WORKING DATA START
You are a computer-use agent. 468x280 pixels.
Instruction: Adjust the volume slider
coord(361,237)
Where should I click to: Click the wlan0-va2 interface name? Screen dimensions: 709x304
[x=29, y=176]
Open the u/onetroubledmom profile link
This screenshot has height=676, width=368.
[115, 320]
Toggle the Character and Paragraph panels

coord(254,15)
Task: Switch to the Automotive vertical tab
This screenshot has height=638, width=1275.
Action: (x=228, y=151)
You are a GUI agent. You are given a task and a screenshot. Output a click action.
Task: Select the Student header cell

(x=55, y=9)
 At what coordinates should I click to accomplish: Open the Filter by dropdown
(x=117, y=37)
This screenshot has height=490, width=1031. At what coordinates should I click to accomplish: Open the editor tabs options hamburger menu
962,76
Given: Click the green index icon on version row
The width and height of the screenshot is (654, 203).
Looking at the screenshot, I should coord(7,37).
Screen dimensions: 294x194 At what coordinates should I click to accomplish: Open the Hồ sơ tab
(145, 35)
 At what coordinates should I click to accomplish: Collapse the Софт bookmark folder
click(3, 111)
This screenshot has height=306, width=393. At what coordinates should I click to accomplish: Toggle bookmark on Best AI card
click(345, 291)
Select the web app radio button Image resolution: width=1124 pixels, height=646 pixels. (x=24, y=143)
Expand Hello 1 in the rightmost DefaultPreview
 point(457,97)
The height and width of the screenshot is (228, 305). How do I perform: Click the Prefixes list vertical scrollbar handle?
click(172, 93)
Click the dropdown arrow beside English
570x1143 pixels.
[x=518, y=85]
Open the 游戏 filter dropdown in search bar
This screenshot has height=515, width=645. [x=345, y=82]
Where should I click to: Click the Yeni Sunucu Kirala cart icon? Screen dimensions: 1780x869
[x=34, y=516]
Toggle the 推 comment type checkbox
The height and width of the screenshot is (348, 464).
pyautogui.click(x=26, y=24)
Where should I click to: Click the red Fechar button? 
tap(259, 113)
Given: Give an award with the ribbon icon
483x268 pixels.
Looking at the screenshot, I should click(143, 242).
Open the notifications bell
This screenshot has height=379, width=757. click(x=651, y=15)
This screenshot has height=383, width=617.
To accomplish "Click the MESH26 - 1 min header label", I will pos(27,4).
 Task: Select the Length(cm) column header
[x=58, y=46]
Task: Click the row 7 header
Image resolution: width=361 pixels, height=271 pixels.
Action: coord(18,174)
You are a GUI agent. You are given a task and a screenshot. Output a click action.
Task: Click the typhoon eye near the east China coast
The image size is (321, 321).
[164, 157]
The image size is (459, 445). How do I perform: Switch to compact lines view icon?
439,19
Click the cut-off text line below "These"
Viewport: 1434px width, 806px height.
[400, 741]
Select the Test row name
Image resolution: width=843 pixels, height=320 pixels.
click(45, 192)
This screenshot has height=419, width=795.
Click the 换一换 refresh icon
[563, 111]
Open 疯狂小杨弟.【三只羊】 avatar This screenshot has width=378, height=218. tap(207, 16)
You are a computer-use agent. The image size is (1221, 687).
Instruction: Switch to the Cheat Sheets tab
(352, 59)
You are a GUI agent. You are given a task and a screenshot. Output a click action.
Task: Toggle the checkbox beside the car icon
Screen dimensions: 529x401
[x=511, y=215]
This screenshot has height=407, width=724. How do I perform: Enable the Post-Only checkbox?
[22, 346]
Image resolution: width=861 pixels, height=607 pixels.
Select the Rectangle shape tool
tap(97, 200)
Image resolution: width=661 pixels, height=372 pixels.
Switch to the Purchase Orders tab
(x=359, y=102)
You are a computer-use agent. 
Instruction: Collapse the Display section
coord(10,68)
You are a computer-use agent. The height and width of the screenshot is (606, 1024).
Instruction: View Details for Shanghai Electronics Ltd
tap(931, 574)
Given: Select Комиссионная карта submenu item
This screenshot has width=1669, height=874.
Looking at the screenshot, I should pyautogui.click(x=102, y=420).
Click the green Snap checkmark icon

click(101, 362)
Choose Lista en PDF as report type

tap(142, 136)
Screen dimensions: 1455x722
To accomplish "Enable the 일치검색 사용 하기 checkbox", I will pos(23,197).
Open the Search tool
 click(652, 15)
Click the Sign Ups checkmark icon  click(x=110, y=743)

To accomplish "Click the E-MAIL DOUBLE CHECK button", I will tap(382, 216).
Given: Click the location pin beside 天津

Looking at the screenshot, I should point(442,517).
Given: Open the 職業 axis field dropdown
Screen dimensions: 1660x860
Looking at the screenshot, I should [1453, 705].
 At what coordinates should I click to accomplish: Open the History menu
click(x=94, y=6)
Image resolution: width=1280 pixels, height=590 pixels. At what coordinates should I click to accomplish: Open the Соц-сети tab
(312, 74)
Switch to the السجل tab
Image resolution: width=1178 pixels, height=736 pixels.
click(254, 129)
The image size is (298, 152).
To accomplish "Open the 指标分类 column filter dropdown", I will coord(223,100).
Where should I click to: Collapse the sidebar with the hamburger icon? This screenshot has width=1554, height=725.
WORKING DATA END
**WHAT TO PRODUCE:**
All lines from the one that contains "Screen dimensions: 529x401" to the last line above must be given again exactly, with both included and nothing added.

**SOLUTION BELOW:**
Screen dimensions: 529x401
[x=511, y=215]
This screenshot has height=407, width=724. How do I perform: Enable the Post-Only checkbox?
[22, 346]
Image resolution: width=861 pixels, height=607 pixels.
Select the Rectangle shape tool
tap(97, 200)
Image resolution: width=661 pixels, height=372 pixels.
Switch to the Purchase Orders tab
(x=359, y=102)
You are a computer-use agent. 
Instruction: Collapse the Display section
coord(10,68)
You are a computer-use agent. The height and width of the screenshot is (606, 1024).
Instruction: View Details for Shanghai Electronics Ltd
tap(931, 574)
Given: Select Комиссионная карта submenu item
This screenshot has width=1669, height=874.
Looking at the screenshot, I should pyautogui.click(x=102, y=420).
Click the green Snap checkmark icon

click(101, 362)
Choose Lista en PDF as report type

tap(142, 136)
Screen dimensions: 1455x722
To accomplish "Enable the 일치검색 사용 하기 checkbox", I will pos(23,197).
Open the Search tool
 click(652, 15)
Click the Sign Ups checkmark icon  click(x=110, y=743)

To accomplish "Click the E-MAIL DOUBLE CHECK button", I will tap(382, 216).
Given: Click the location pin beside 天津

Looking at the screenshot, I should point(442,517).
Given: Open the 職業 axis field dropdown
Screen dimensions: 1660x860
Looking at the screenshot, I should [1453, 705].
 At what coordinates should I click to accomplish: Open the History menu
click(x=94, y=6)
Image resolution: width=1280 pixels, height=590 pixels. At what coordinates should I click to accomplish: Open the Соц-сети tab
(312, 74)
Switch to the السجل tab
Image resolution: width=1178 pixels, height=736 pixels.
click(254, 129)
The image size is (298, 152).
To accomplish "Open the 指标分类 column filter dropdown", I will coord(223,100).
Where should I click to: Collapse the sidebar with the hamburger icon? This screenshot has width=1554, height=725.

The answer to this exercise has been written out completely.